EEN Hypokaliëmie (Kaliumspiegels in het bloedserum te laag) komt alleen in uitzonderlijke gevallen voor bij chronisch nierfalen (chronisch nierfalen). Het manifesteert zich vaak in spierkrampen en kan positief worden beïnvloed door een dieet rijk aan kalium. Bruistabletten kunnen ook worden gebruikt.

Fosfaat en calcium

In de chronisch nierfalen veranderingen vinden plaats in de Minerale balans van Calcium en fosfor Aan. De Creatininegehalte 3 - 5 mg / dl in het serum boven an wordt fosfor minder via de nieren uitgescheiden en stijgt de bloedspiegel. Hierdoor kan het calciumgehalte in het serum dalen (hypocalciëmie). Botstofwisselingsstoornissen en langdurige botziekten komen voor.
Daarom moet de dagelijkse inname van fosfaat met eten op 1 g beperkt worden. Alle fosfaatrijke voedingsmiddelen moeten van het menu worden verwijderd. Bij matige nierinsufficiëntie is deze maatregel voldoende om het fosfaatgehalte op peil te houden.

Ongeschikte fosfaatrijke voedingsmiddelen

  • Smeltkaas, Camembert, Emmentaler, Edam, Chester, melkpoeder.
  • Oliesardines, gerookte heilbot
  • Tarwezemelen, tarwekiemen, havervlokken, tarwekiemen, zilvervliesrijst, knäckebröd, volkorenbrood
  • Eekhoorntjesbrood (gedroogd), peulvruchten.
  • Pinda's, paranoten, walnoten, amandelen
  • Cola-drankjes
  • Voedsel met toegevoegd fosfaat zoals worstproducten.

Naast deze voedingsaanbevelingen kan het nodig zijn om met medicatie het fosfaatgehalte te verlagen.

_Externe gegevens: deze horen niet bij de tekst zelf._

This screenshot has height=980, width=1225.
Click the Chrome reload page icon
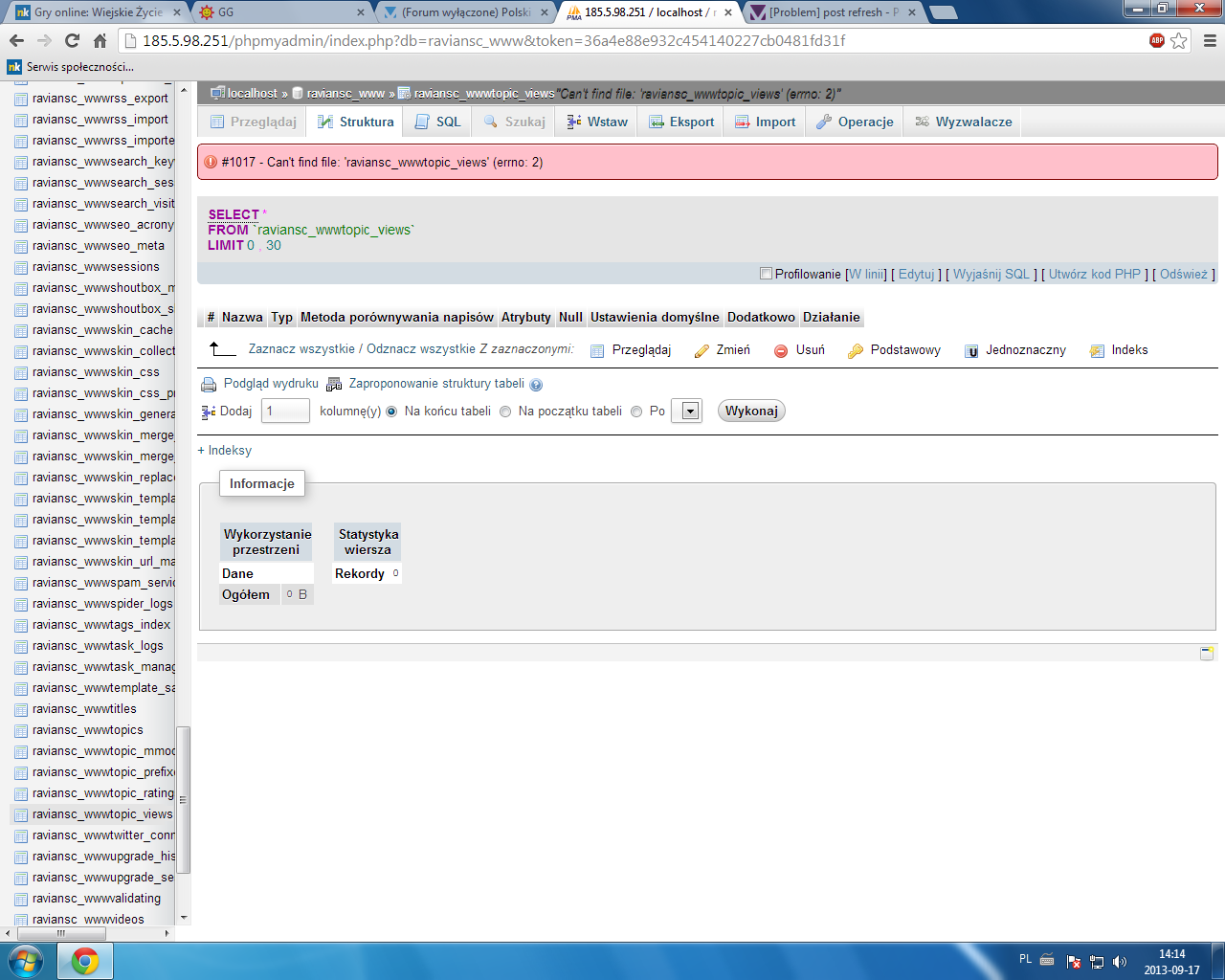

Met mineralen Calcium In de vroege stadia van nierfalen kan onvoldoende absorptie optreden. De eiwitarme vorm van voeding die Nierfalen noodzakelijk is sluit een verhoogde opname van calcium uit. De belangrijkste calciumrijke voedingsmiddelen zijn melk en melkproducten, die vanwege hun hoge eiwitgehalte beperkt moeten worden. Calcium moet daarom in de vorm van medicatie worden geleverd.

Vitaminen

In het kader van een eiwitarm dieet is de aanvoer van vitamines vaak onvoldoende B-vitamines en Vitamine D is vaak onvoldoende. Dat missen vooral de B-vitamines Vitamine B6 en de Foliumzuur. De toediening van alle in water oplosbare vitamines in tabletvorm heeft zich hier bewezen. De toediening van vitamine D is noodzakelijk als de nierosteopathie (verhoogd botverlies) voortduurt ondanks een fosfaatarm dieet en de toediening van calciumhoudende fosfaatbinders in tabletvorm. In een dieet met weinig kalium, waarvoor bepaalde voedingsmiddelen moeten worden geweekt, ontbreken de in water oplosbare vitamines C en B altijd. Bij chronisch nierfalen wordt de vitamine A-spiegel daarentegen vaak verhoogd en is inname niet gepast.

Spoorelementen

Ook bij een eiwitarm dieet kan ijzerinname nodig zijn. In het geval van bestaande klachten (bijvoorbeeld impotentie) het sporenelement zink moet ook in tabletvorm worden gegeven.

Hoeveelheid vloeistof

Terwijl bij een matige nierfunctiestoornis 2 - 3 liter per dag moet worden gedronken om de urinesubstanties te verwijderen, neemt het vermogen van het orgaan om voldoende vocht uit te scheiden af ​​naarmate de ziekte voortschrijdt.
Deze cursus verschilt sterk van patiënt tot patiënt. Het doel is om in dit stadium overhydratie te voorkomen, omdat het levensbedreigend kan zijn Longoedeem kan leiden. De toegestane hoeveelheid vloeistof is afhankelijk van het medisch recept. De basisregel voor de toegestane hoeveelheid vloeistof is: Hoeveelheid urine die de dag ervoor is uitgescheiden plus 500 ml.